Il va falloir attendre 1980 pour que le statut de co-exploitante soit créé, les agricultrices vont alors être autorisées à accomplir les actes administratifs indispensables à la gestion de l’exploitation mais il va cependant leur falloir attendre la création de l’exploitation agricole à responsabilité limitée (EARL) en 1985 pour devenir de vraies associées. La loi n°85-697 du 11 juillet 1985 individualise les tâches et leurs responsabilités des associés, mais il s’agit toutefois d’une identité professionnelle et non d’un droit personnel.
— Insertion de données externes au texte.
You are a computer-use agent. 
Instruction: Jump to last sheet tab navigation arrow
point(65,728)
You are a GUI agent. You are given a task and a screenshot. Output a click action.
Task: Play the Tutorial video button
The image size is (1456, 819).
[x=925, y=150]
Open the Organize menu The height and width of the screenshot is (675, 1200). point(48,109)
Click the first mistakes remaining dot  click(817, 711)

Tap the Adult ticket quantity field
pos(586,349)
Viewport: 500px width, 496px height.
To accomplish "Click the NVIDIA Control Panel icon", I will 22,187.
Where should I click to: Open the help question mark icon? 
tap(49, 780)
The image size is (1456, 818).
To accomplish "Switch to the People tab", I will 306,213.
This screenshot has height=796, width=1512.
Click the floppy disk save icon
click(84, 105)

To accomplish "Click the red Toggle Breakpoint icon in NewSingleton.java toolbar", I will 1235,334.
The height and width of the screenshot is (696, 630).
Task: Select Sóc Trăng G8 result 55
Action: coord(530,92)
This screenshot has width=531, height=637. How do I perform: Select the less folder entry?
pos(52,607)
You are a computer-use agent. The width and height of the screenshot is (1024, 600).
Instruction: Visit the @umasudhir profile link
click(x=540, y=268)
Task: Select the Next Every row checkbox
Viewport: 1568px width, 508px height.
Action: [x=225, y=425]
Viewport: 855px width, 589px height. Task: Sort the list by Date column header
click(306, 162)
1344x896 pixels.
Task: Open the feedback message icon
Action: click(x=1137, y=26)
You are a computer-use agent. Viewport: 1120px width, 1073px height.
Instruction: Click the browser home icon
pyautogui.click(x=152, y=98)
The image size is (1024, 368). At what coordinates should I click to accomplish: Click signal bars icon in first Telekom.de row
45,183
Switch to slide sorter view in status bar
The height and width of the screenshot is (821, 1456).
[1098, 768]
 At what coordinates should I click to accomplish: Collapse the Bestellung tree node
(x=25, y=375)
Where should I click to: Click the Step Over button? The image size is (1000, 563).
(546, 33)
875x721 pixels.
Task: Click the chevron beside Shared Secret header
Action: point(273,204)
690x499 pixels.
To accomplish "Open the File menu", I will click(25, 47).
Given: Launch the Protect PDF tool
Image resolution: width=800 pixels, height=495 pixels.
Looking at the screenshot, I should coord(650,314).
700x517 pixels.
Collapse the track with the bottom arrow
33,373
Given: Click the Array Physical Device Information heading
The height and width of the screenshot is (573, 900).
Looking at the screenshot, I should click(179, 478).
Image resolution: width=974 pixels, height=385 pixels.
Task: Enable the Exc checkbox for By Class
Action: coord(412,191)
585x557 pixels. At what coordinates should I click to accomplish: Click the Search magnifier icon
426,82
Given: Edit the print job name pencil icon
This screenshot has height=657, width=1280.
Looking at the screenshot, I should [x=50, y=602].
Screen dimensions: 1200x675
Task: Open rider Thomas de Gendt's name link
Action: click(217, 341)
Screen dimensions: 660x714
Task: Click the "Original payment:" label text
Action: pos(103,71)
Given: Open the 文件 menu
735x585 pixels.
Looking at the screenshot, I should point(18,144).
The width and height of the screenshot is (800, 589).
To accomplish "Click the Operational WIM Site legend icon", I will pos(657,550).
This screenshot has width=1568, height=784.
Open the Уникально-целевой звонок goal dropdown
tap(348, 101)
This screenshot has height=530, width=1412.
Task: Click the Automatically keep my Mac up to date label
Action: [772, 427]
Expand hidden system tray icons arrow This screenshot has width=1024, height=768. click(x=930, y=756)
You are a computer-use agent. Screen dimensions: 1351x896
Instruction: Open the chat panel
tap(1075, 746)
Une nouvelle étape est franchie avec la loi d’orientation agricole n° 99-574 du 9 juillet 1999 qui institue le statut de « conjoint collaborateur » qui peut être considéré comme un réel progrès, en particulier en matière de protection sociale des agricultrices. La revendication sous-entendue dans le reportage de 1979 d’une étendue de la couverture sociale pour les conjointes d’exploitants est acquise en 2006 et la revendication de l’égalité juridique personnelle revendiquée par les femmes du mouvement des Paysans travailleurs trouve son aboutissement en 2011 avec l’instauration du GAEC entre époux. Par ailleurs, les femmes ont fait leur entrée dans le milieu fermé et traditionnellement exclusivement masculin de la représentation agricole puisque lors du renouvellement de 2013 des délégués des chambres d’agriculture, les listes devaient au moins comprendre un tiers de femmes. Trois femmes président désormais une chambre d’agriculture.Le combat des Vendéennes des années 1970 paraît ainsi avoir porté ses fruits.